Ces deux innovations vont profondément transformer notre manière de concevoir et d’approcher le net en créant un réseau où les utilisateurs sont tous interconnectés et ont la possibilité de s’influencer en partageant du contenu : dernières sortie culturelles, opinions politiques, articles d’actualités, photos d’évènements … Tous ces éléments transitent maintenant sur une seule et même plateforme, permettant aux contenus et aux idées de circuler librement d’utilisateurs à utilisateurs, sans intermédiaire. Ce nouveau lieu d’expression dans le cyberespace va d’ailleurs permettre l’émergence de mouvements de contestation politique tels que les révolutions du printemps arabe, ou le mouvement Occupy Wall Street, d’initiative populaire et coordonnés grâce aux réseaux sociaux et en particulier Facebook.

De plus, le smartphone va rendre Internet et ces réseaux sociaux omniprésents et instantanés. Il est possible de publier, de consommer ou de réagir à du contenu en tout lieu et tout temps.
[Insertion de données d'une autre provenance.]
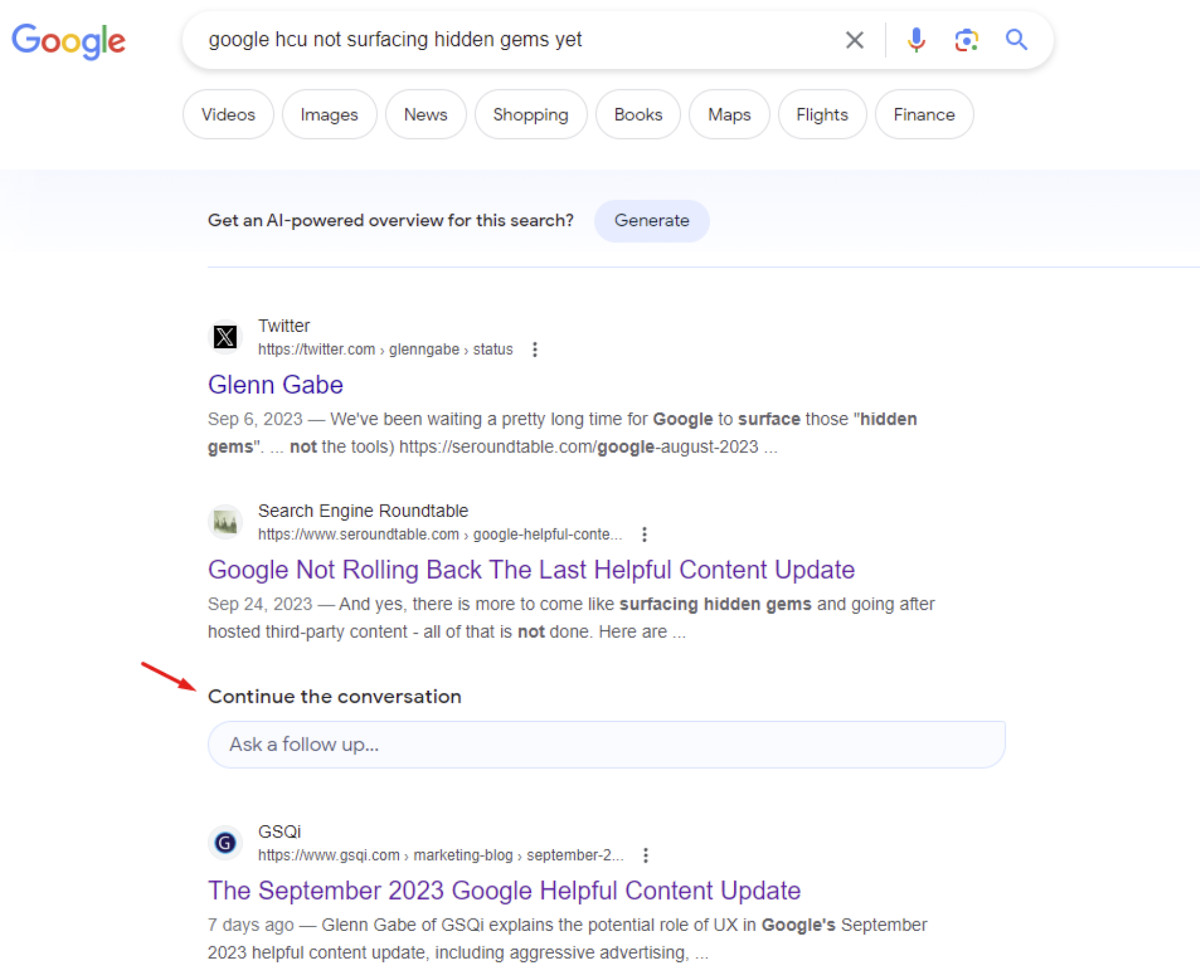Click the GSQi favicon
II – Algorithme et bulle de filtre.

Mais d’un monde où tout est connecté et immédiat en résulte de la complexité.

Gérer cette complexité est devenu une priorité pour les grands acteurs d’Internet, les GAFA (pour Google, Amazon, Facebook et Apple). L’explication est simple : le cœur de l’activité de ces grandes entreprises repose en grande partie sur un service en lien avec la gestion de l’information.

Google a pour but de vous proposer les résultats les plus pertinents selon vos mots-clés. Amazon a pour but de vous proposer le produit plus proche de vos attentes, le moins cher, avec les meilleurs avis et livré le plus rapidement possible chez vous. Facebook doit vous proposer le contenu le plus à même de vous intéresser et provoquer vos clics. Et la philosophie d’Apple est de vous permettre grâce à ses produits de communiquer de la manière la plus simple et efficace possible.

Pour arriver à ces résultats, les acteurs d’Internet utilisent la mise en relation de données pour produire des algorithmes qui vont filtrer les informations indésirables. Chaque utilisateur présent sur le web laisse des « traces » sur Internet, génère des données qui peuvent ensuite être récupérées et exploitées : selon les articles que vous avez lus, la musique que vous avez écoutée, les vidéos que vous avez regardées, les photos que vous avez consultées, un profil type de vos intérêts et aspirations peut être dressé. C’est ensuite ce profil type qui est utilisé pour vous proposer le contenu le plus à même de correspondre à vos attentes.

L’exploitation de ces données est un point critique pour ces entreprises du web car elles ne sont pas directement créatrices des produits qu’elles vendent ou des contenus qu’elles proposent. Elles tirent leur valeur de la collecte puis revente des informations personnelles à des tiers, ou à des annonceurs en proposant une publicité ciblée mettant en avant les produits ou contenus les plus pertinents pour chaque utilisateur et donc les plus susceptibles d’entrainer une rémunération.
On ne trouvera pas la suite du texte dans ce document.